Critical Remote Code Execution (CVE‑2026‑4157) in ChargePoint Home Flex EV Chargers Threatens Enterprise IoT Deployments
What It Is – A command‑injection flaw in the revssh service of ChargePoint Home Flex EV charging stations (CVE‑2026‑4157) allows an unauthenticated, network‑adjacent attacker to execute arbitrary code as root. The bug stems from improper validation of OCPP messages before invoking a system call.
Exploitability – The vulnerability is publicly disclosed with a CVSS 7.5 (AV:A/AC:H/PR:N/UI:N/S:U/C:H/I:H/A:H). No public exploit code has been released, but the attack requires only network proximity and no credentials, making it highly attractive for opportunistic actors.
Affected Products – ChargePoint Home Flex charging stations (firmware < 5.5.4.22).
TPRM Impact – EV‑charging hardware is increasingly deployed in corporate campuses, multi‑tenant properties, and municipal fleets.

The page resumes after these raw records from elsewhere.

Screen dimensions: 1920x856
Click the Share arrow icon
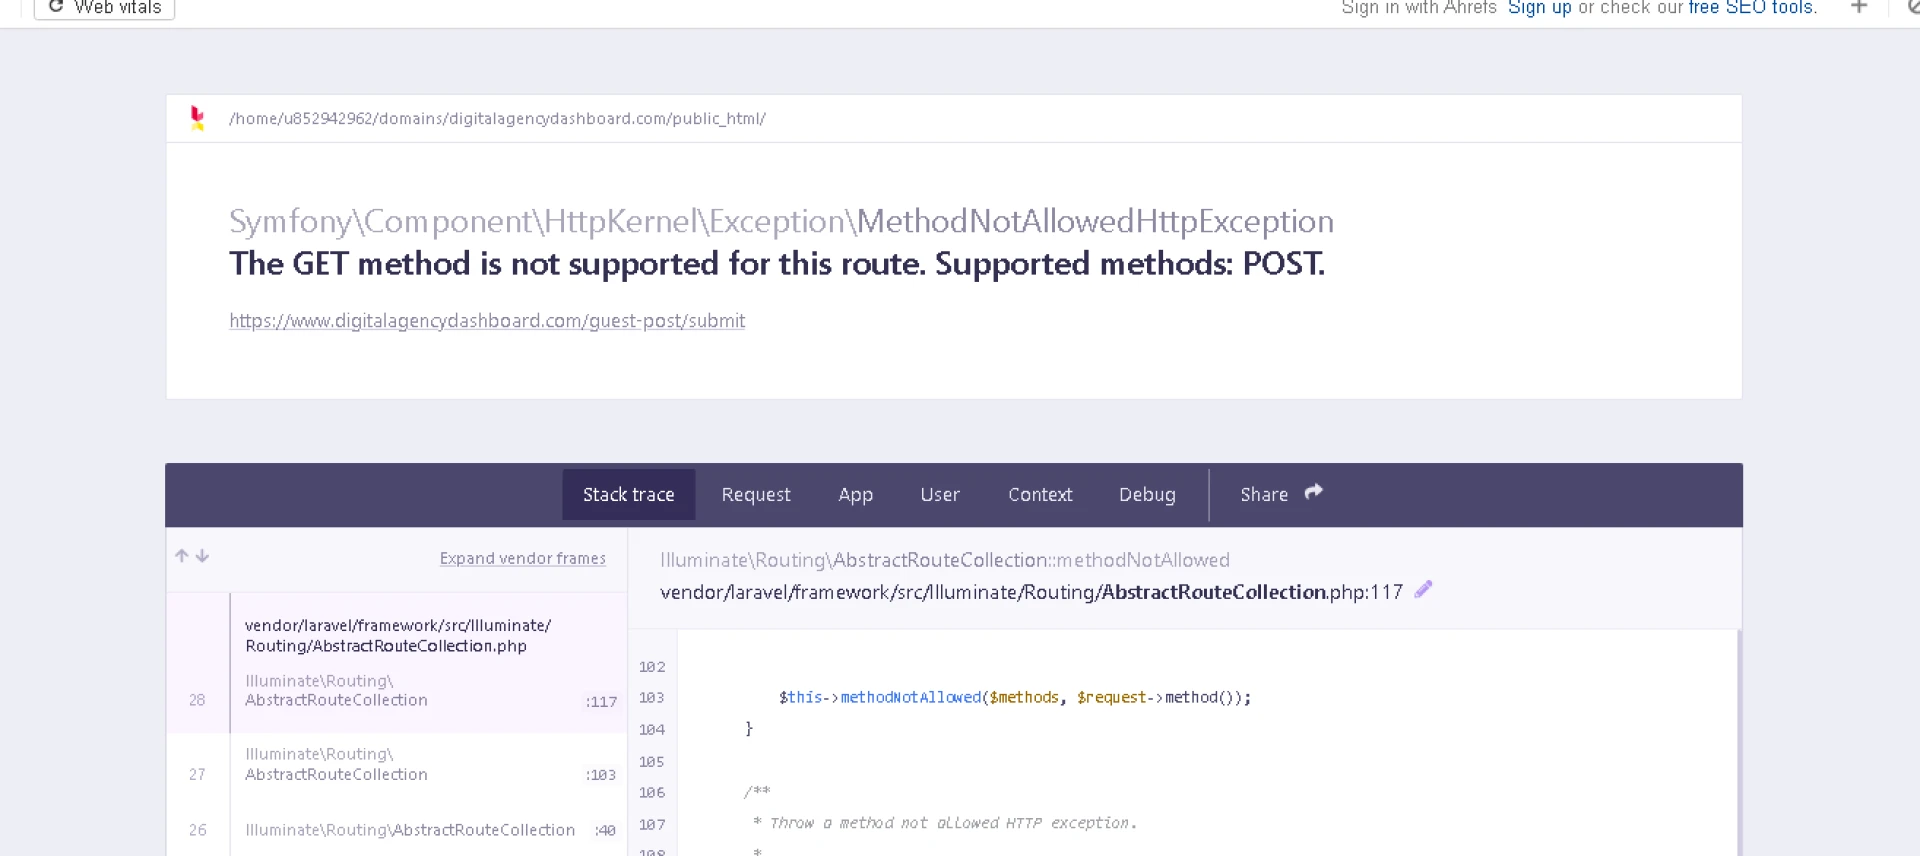(1313, 492)
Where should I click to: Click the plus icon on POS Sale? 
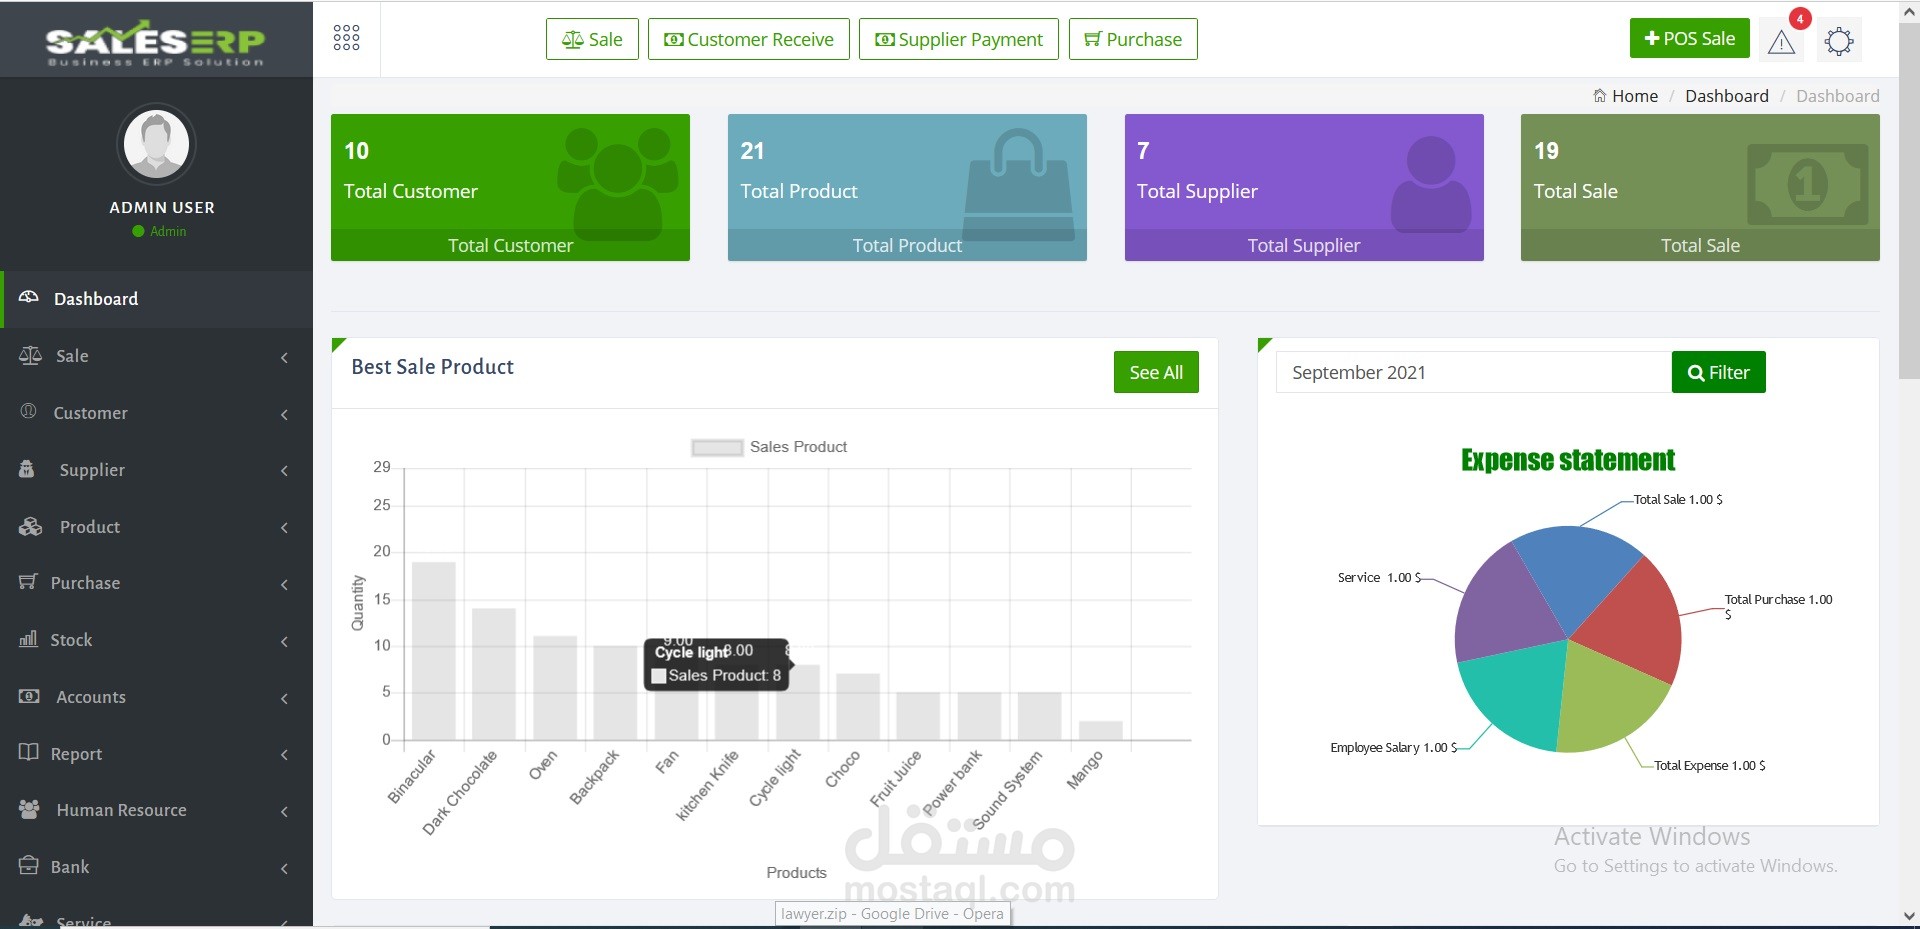[1651, 38]

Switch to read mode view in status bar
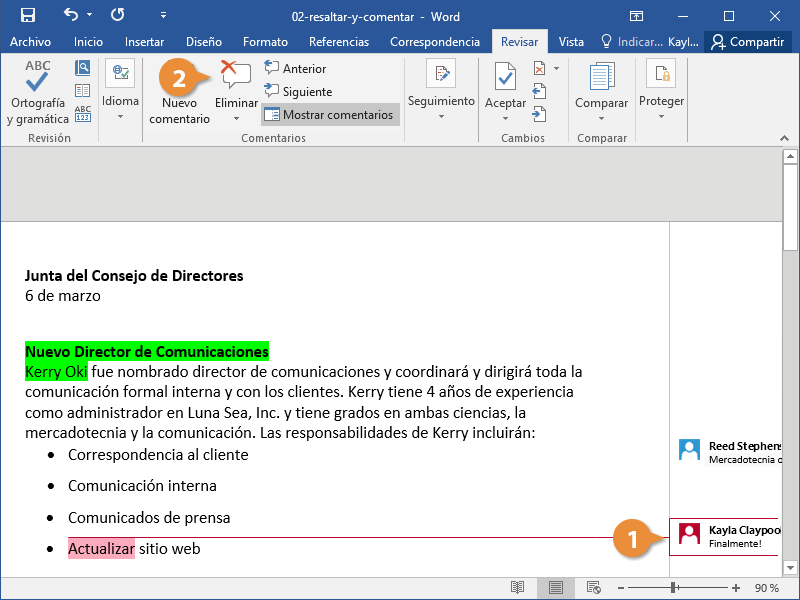pos(517,587)
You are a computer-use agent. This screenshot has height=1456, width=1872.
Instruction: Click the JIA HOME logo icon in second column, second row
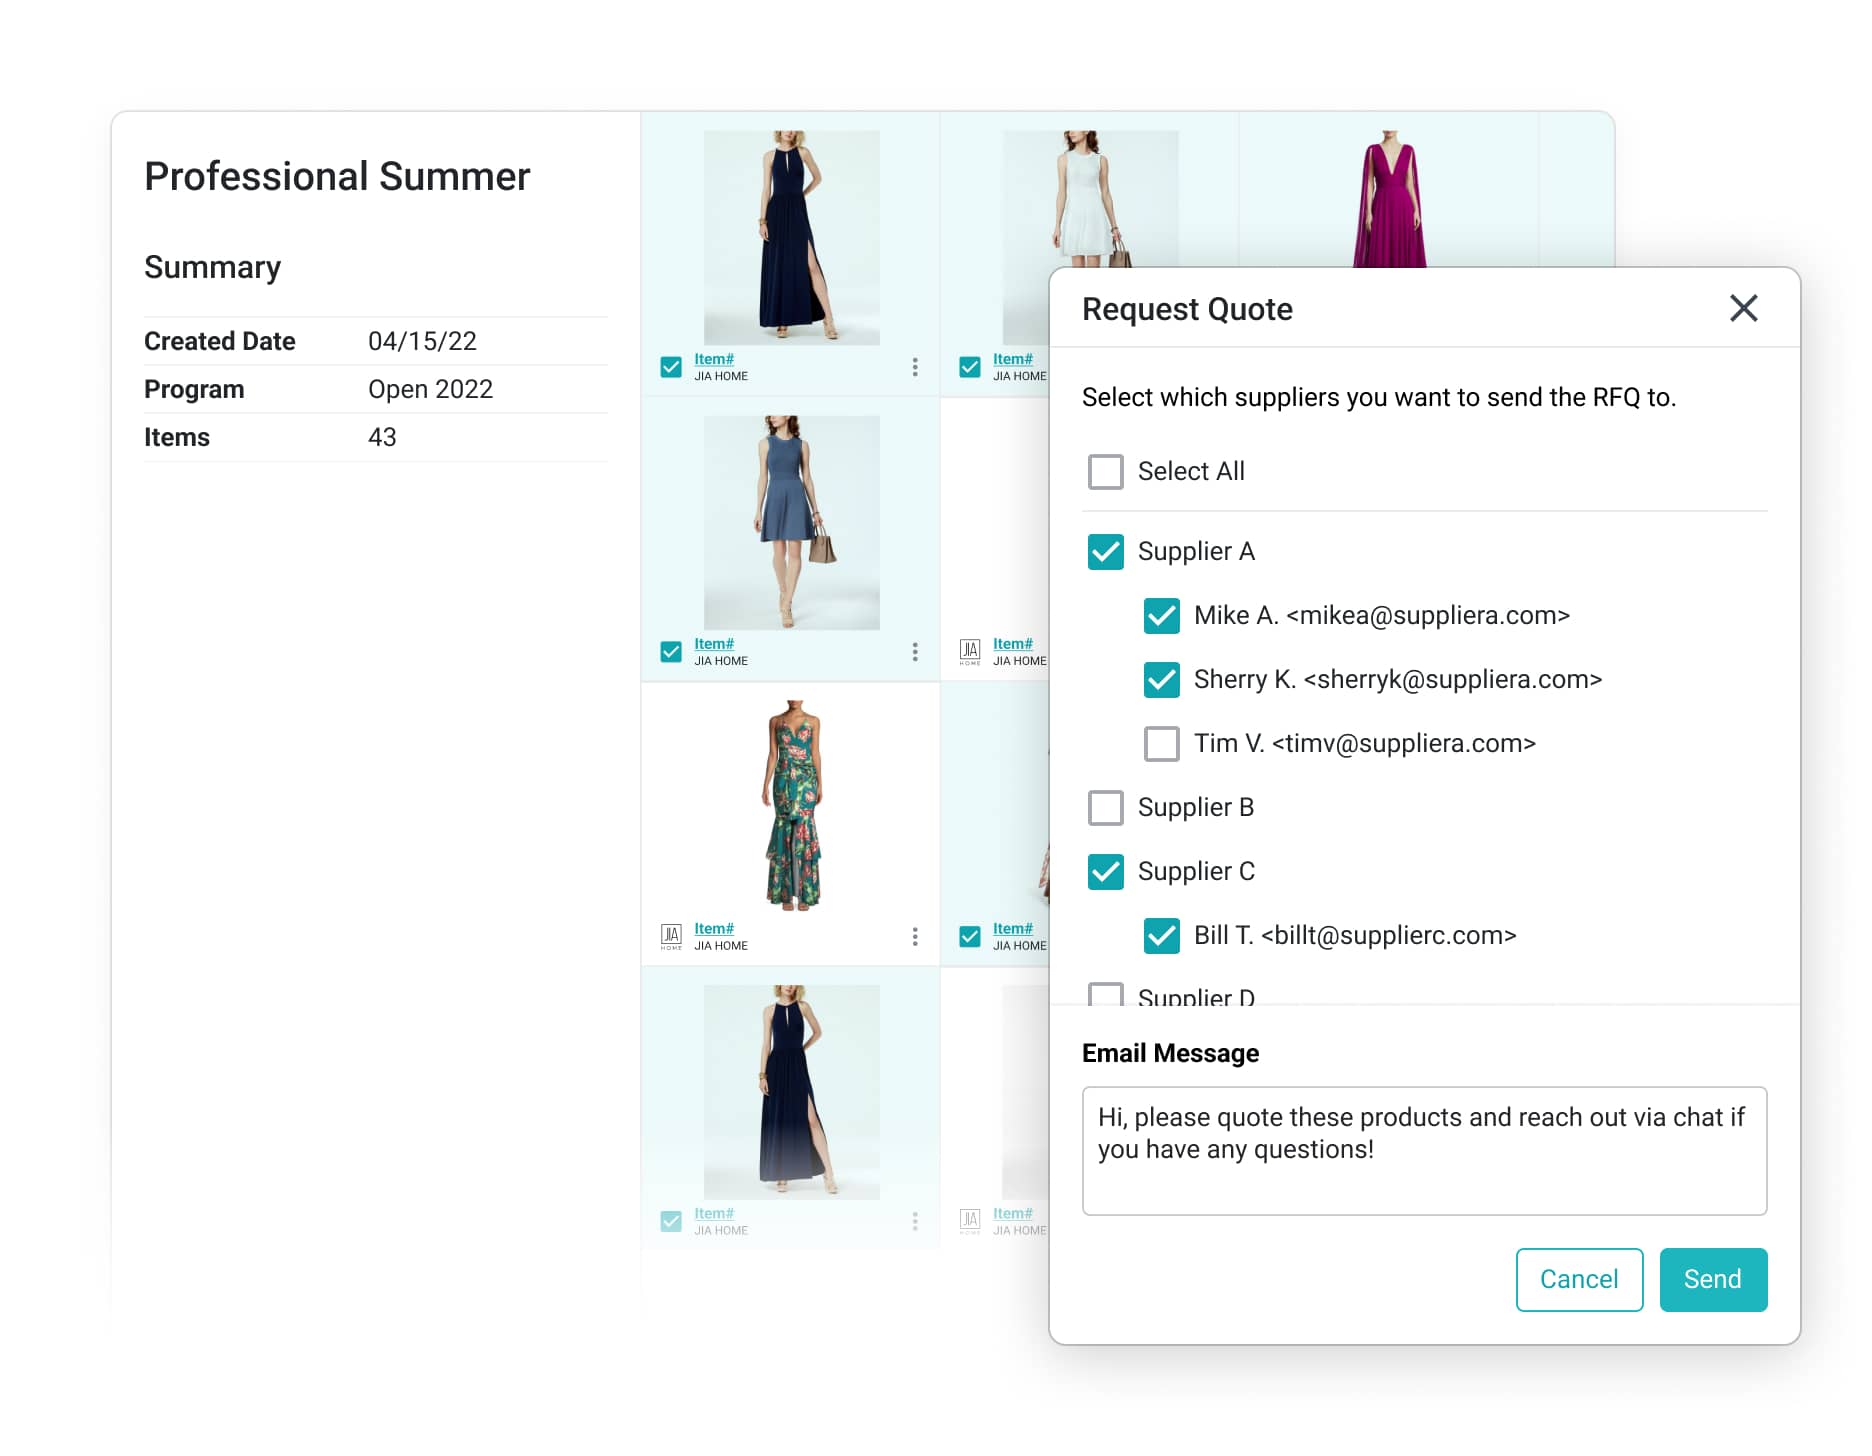coord(969,652)

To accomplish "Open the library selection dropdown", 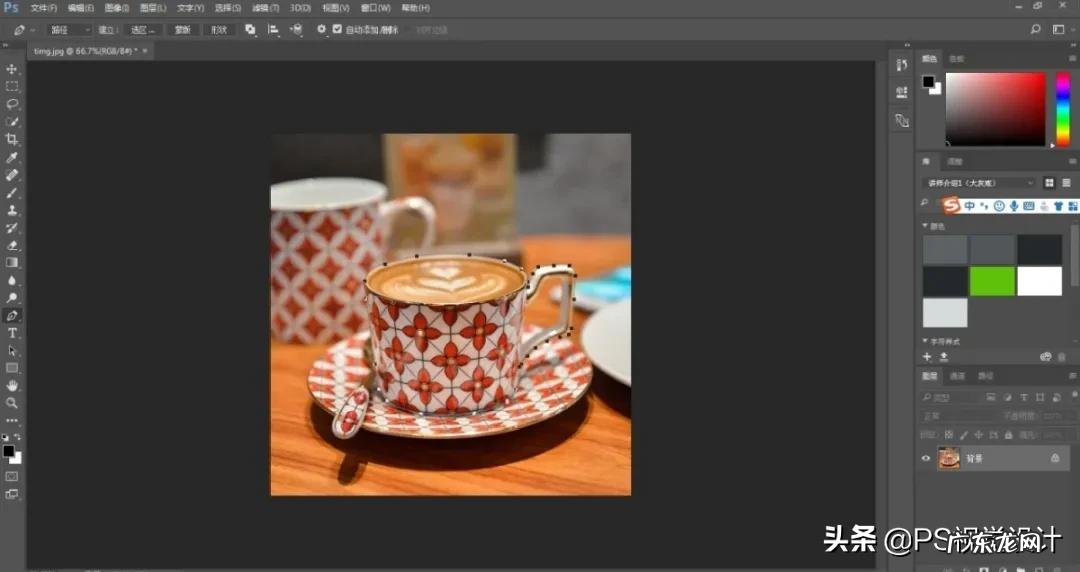I will (981, 183).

A compromised charger can serve as a foothold for lateral movement into internal networks, enable data exfiltration, or cause service disruption to critical infrastructure.
Recommended Actions –
- Verify firmware version on all ChargePoint Home Flex units; upgrade immediately to 5.5.4.22 or later.
- Conduct an inventory of EV‑charging assets across your supply chain and map their network zones.
- Isolate charging stations on a dedicated VLAN with strict egress filtering.
- Deploy IDS/IPS signatures that detect anomalous OCPP traffic or unexpected
revsshcommands. - Incorporate the CVE into your vulnerability‑management feed and schedule regular re‑assessment.